• RECORDS FOR THIS TASK:
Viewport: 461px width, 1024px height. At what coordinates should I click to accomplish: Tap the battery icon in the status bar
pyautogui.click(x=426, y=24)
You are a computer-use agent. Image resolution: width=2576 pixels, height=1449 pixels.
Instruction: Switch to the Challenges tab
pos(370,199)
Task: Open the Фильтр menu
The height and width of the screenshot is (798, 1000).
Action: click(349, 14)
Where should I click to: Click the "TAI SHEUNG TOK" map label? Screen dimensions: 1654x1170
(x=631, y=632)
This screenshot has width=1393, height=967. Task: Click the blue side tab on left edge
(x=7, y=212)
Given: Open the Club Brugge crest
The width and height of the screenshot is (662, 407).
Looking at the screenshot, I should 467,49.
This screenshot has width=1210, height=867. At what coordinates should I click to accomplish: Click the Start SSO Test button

• WORK ORDER: For each line in the records that contains the word "Open", make a copy.

• EXPECTED ANSWER:
Task: Open the Фильтр menu
Given: Open the Club Brugge crest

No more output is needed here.